Because the dissemination of facts or information benefits the public, you also have more leeway to copy from or novels.

Amount and Substance Used

Favors fair use

  • Proportionally small excerpt, extract, or clip
  • Portion used is peripheral or not significant to the entire work 
  • Only as much as absolutely necessary for a favored "purpose"

Weighs against fair use

  • Entire work, or proportionally large extract
  • Portion used is the "heart of the work"

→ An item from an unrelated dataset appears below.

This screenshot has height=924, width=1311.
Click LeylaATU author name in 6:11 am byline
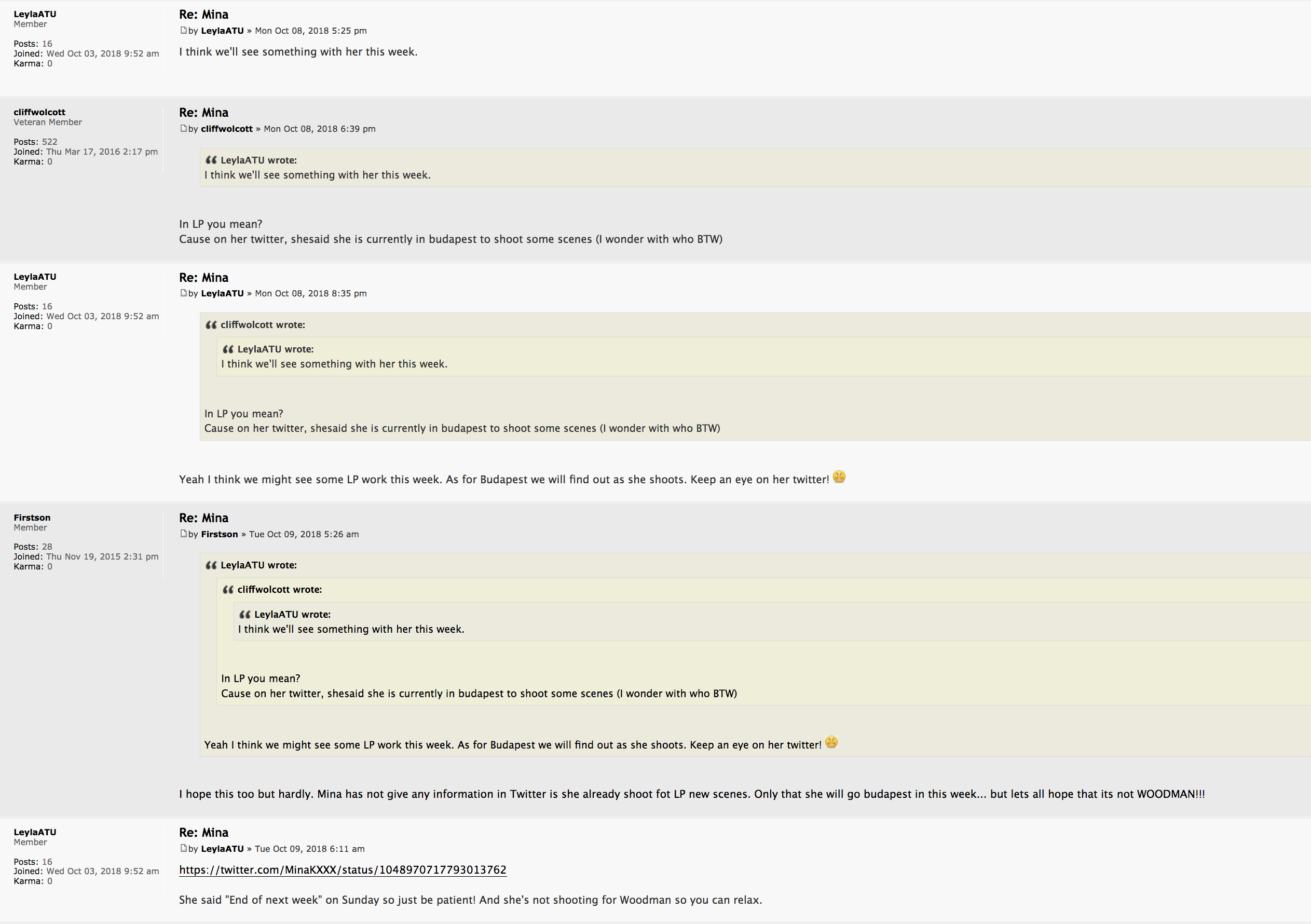pos(222,849)
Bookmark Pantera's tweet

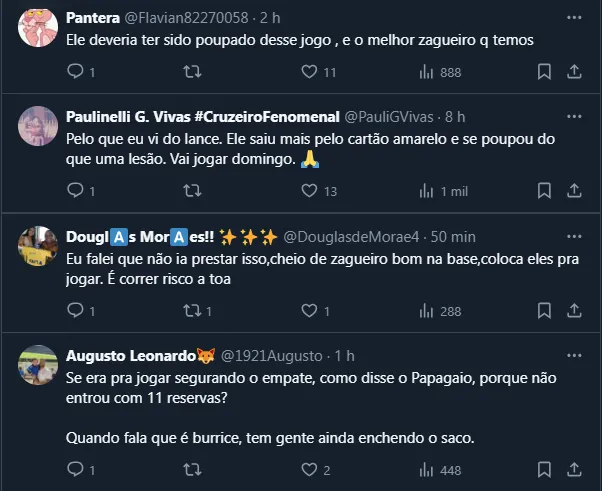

The less you take, the more likely that your copying will be excused as a fair use. However, even if you take a small portion of a work, your copying will not be a fair use if the portion taken is the “heart” of the work. And in some cases, such as parody, the entire work can be used without violating copyright. The best strategy in terms of amount is to use only the amount you actually need to accomplish your use.

Effect on the Market

Favors fair use

  • User owns lawful copy of the work (bought or otherwise legitimately acquired)
  • Only one or a few copies made
  • One-time use
  • Difficult to redistribute, or to make additional copies of the product of your use
  • Use stimulates market for original work
  • No impact on market for original work
  • No product marketed by copyright holder similar to your use
  • No way to pay or seek permission for your use

Weighs against fair use

  • Use directly substitutes for a sale that would otherwise have been made
  • Many copies made
  • Repeated or long-term use
  • Easy to redistribute, or to make additional copies of the product of your use (i.e. digital file, online use)
  • Impairs market for original work
  • Easily-obtained and affordable license or permission

Another important fair use factor is whether your use deprives the copyright owner of income or undermines a new or potential market for the copyrighted work. Depriving a copyright owner of income is very likely to trigger a lawsuit. This is true even if you are not competing directly with the original work.

Codes of Best Practices

Fair use analyses also consider community practices. The Center for Media and Social Impact at American University has worked with a number of communities – including librarians, filmmakers, journalists, and teachers – to create tools that provide further guidance on specific problems and practices related to fair use in their fields. These tools (freely available on their website) provide principles, supports, and limitations to specific, common examples within a field and can be very helpful in your own fair use analyses.